**What you will do:** The entries below must be returned exactly as they stand.

○ ○ ○ ○ ○ ○ ○

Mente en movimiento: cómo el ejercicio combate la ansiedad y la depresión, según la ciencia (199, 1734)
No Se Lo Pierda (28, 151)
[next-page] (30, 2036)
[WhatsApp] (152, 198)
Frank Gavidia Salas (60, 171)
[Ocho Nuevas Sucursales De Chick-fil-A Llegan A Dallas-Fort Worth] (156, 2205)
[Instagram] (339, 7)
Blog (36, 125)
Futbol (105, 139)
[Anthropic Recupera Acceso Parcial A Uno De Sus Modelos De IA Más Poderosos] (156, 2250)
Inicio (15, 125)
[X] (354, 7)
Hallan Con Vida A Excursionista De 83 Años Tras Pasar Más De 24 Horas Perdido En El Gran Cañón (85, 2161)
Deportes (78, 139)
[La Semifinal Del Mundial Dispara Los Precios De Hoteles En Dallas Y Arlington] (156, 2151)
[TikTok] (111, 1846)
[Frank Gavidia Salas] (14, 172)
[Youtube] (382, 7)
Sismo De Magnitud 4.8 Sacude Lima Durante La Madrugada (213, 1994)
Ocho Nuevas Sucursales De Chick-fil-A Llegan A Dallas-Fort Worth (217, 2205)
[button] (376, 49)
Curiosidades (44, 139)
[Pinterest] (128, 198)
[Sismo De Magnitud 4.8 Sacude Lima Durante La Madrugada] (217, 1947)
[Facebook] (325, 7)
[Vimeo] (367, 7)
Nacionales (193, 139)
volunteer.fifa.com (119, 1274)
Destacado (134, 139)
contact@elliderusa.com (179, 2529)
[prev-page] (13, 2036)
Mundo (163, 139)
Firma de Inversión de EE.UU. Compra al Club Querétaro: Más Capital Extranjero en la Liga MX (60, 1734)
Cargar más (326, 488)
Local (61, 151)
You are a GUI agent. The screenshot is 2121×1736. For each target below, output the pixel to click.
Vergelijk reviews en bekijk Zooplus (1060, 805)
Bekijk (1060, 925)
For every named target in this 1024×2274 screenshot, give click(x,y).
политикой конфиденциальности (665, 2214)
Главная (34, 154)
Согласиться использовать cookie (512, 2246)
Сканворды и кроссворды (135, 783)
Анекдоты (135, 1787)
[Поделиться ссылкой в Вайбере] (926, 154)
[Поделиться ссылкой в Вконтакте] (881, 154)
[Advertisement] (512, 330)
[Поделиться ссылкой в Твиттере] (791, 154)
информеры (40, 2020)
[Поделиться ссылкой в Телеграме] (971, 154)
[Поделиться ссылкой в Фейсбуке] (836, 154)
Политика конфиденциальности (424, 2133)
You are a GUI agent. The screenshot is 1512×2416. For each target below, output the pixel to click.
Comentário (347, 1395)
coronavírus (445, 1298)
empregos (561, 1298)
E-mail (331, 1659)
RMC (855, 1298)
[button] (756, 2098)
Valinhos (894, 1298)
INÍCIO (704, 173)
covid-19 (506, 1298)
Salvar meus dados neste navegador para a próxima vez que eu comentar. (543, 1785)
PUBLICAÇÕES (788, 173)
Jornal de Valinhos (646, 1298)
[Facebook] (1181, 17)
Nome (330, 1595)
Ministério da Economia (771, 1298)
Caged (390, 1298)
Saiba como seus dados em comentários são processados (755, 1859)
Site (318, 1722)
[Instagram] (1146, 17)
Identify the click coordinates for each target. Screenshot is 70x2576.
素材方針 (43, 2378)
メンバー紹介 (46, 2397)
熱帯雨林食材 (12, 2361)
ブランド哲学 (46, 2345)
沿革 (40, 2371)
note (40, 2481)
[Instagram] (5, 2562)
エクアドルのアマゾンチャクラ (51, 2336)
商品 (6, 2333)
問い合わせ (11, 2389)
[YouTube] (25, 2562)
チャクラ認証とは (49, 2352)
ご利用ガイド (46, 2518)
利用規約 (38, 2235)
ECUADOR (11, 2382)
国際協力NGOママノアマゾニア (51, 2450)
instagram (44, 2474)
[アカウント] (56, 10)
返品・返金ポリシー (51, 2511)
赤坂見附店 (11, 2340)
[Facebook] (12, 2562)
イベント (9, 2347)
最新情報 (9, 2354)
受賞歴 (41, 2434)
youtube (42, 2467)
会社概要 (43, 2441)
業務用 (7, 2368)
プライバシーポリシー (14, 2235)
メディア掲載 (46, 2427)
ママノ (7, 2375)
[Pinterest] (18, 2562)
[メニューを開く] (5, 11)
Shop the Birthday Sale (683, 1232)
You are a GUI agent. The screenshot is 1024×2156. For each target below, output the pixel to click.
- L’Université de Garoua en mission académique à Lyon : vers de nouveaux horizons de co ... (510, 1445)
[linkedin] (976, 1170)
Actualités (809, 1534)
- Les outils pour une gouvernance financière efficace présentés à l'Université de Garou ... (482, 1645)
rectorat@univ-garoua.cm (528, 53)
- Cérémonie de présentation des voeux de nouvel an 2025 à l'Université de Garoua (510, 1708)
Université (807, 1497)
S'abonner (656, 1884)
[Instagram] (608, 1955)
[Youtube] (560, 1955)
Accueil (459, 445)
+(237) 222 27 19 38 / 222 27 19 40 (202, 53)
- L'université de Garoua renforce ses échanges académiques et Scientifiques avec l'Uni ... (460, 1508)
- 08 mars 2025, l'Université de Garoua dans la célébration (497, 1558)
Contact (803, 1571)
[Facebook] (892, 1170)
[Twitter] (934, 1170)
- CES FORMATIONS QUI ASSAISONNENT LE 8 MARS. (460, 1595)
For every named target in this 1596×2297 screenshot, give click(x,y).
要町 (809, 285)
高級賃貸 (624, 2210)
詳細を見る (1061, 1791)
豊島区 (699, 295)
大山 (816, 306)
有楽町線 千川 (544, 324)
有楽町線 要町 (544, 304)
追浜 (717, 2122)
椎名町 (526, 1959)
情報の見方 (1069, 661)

○ ○ ○ ○ ○ ○ ○

**Exercise result:**
Mente en movimiento: cómo el ejercicio combate la ansiedad y la depresión, según la ciencia (199, 1734)
No Se Lo Pierda (28, 151)
[next-page] (30, 2036)
[WhatsApp] (152, 198)
Frank Gavidia Salas (60, 171)
[Ocho Nuevas Sucursales De Chick-fil-A Llegan A Dallas-Fort Worth] (156, 2205)
[Instagram] (339, 7)
Blog (36, 125)
Futbol (105, 139)
[Anthropic Recupera Acceso Parcial A Uno De Sus Modelos De IA Más Poderosos] (156, 2250)
Inicio (15, 125)
[X] (354, 7)
Hallan Con Vida A Excursionista De 83 Años Tras Pasar Más De 24 Horas Perdido En El Gran Cañón (85, 2161)
Deportes (78, 139)
[La Semifinal Del Mundial Dispara Los Precios De Hoteles En Dallas Y Arlington] (156, 2151)
[TikTok] (111, 1846)
[Frank Gavidia Salas] (14, 172)
[Youtube] (382, 7)
Sismo De Magnitud 4.8 Sacude Lima Durante La Madrugada (213, 1994)
Ocho Nuevas Sucursales De Chick-fil-A Llegan A Dallas-Fort Worth (217, 2205)
[button] (376, 49)
Curiosidades (44, 139)
[Pinterest] (128, 198)
[Sismo De Magnitud 4.8 Sacude Lima Durante La Madrugada] (217, 1947)
[Facebook] (325, 7)
[Vimeo] (367, 7)
Nacionales (193, 139)
volunteer.fifa.com (119, 1274)
Destacado (134, 139)
contact@elliderusa.com (179, 2529)
[prev-page] (13, 2036)
Mundo (163, 139)
Firma de Inversión de EE.UU. Compra al Club Querétaro: Más Capital Extranjero en la Liga MX (60, 1734)
Cargar más (326, 488)
Local (61, 151)
You are a GUI agent. The screenshot is 2121×1736. For each target below, output the pixel to click.
Vergelijk reviews en bekijk Zooplus (1060, 805)
Bekijk (1060, 925)
For every named target in this 1024×2274 screenshot, give click(x,y).
политикой конфиденциальности (665, 2214)
Главная (34, 154)
Согласиться использовать cookie (512, 2246)
Сканворды и кроссворды (135, 783)
Анекдоты (135, 1787)
[Поделиться ссылкой в Вайбере] (926, 154)
[Поделиться ссылкой в Вконтакте] (881, 154)
[Advertisement] (512, 330)
[Поделиться ссылкой в Твиттере] (791, 154)
информеры (40, 2020)
[Поделиться ссылкой в Телеграме] (971, 154)
[Поделиться ссылкой в Фейсбуке] (836, 154)
Политика конфиденциальности (424, 2133)
You are a GUI agent. The screenshot is 1512×2416. For each target below, output the pixel to click.
Comentário (347, 1395)
coronavírus (445, 1298)
empregos (561, 1298)
E-mail (331, 1659)
RMC (855, 1298)
[button] (756, 2098)
Valinhos (894, 1298)
INÍCIO (704, 173)
covid-19 (506, 1298)
Salvar meus dados neste navegador para a próxima vez que eu comentar. (543, 1785)
PUBLICAÇÕES (788, 173)
Jornal de Valinhos (646, 1298)
[Facebook] (1181, 17)
Nome (330, 1595)
Ministério da Economia (771, 1298)
Caged (390, 1298)
Saiba como seus dados em comentários são processados (755, 1859)
Site (318, 1722)
[Instagram] (1146, 17)
Identify the click coordinates for each target. Screenshot is 70x2576.
素材方針 (43, 2378)
メンバー紹介 (46, 2397)
熱帯雨林食材 (12, 2361)
ブランド哲学 (46, 2345)
沿革 (40, 2371)
note (40, 2481)
[Instagram] (5, 2562)
エクアドルのアマゾンチャクラ (51, 2336)
商品 (6, 2333)
問い合わせ (11, 2389)
[YouTube] (25, 2562)
チャクラ認証とは (49, 2352)
ご利用ガイド (46, 2518)
利用規約 (38, 2235)
ECUADOR (11, 2382)
国際協力NGOママノアマゾニア (51, 2450)
instagram (44, 2474)
[アカウント] (56, 10)
返品・返金ポリシー (51, 2511)
赤坂見附店 (11, 2340)
[Facebook] (12, 2562)
イベント (9, 2347)
最新情報 (9, 2354)
受賞歴 (41, 2434)
youtube (42, 2467)
会社概要 (43, 2441)
業務用 (7, 2368)
プライバシーポリシー (14, 2235)
メディア掲載 (46, 2427)
ママノ (7, 2375)
[Pinterest] (18, 2562)
[メニューを開く] (5, 11)
Shop the Birthday Sale (683, 1232)
You are a GUI agent. The screenshot is 1024×2156. For each target below, output the pixel to click.
- L’Université de Garoua en mission académique à Lyon : vers de nouveaux horizons de co ... (510, 1445)
[linkedin] (976, 1170)
Actualités (809, 1534)
- Les outils pour une gouvernance financière efficace présentés à l'Université de Garou ... (482, 1645)
rectorat@univ-garoua.cm (528, 53)
- Cérémonie de présentation des voeux de nouvel an 2025 à l'Université de Garoua (510, 1708)
Université (807, 1497)
S'abonner (656, 1884)
[Instagram] (608, 1955)
[Youtube] (560, 1955)
Accueil (459, 445)
+(237) 222 27 19 38 / 222 27 19 40 (202, 53)
- L'université de Garoua renforce ses échanges académiques et Scientifiques avec l'Uni ... (460, 1508)
- 08 mars 2025, l'Université de Garoua dans la célébration (497, 1558)
Contact (803, 1571)
[Facebook] (892, 1170)
[Twitter] (934, 1170)
- CES FORMATIONS QUI ASSAISONNENT LE 8 MARS. (460, 1595)
For every named target in this 1596×2297 screenshot, give click(x,y).
要町 (809, 285)
高級賃貸 (624, 2210)
詳細を見る (1061, 1791)
豊島区 (699, 295)
大山 (816, 306)
有楽町線 千川 (544, 324)
有楽町線 要町 (544, 304)
追浜 (717, 2122)
椎名町 (526, 1959)
情報の見方 (1069, 661)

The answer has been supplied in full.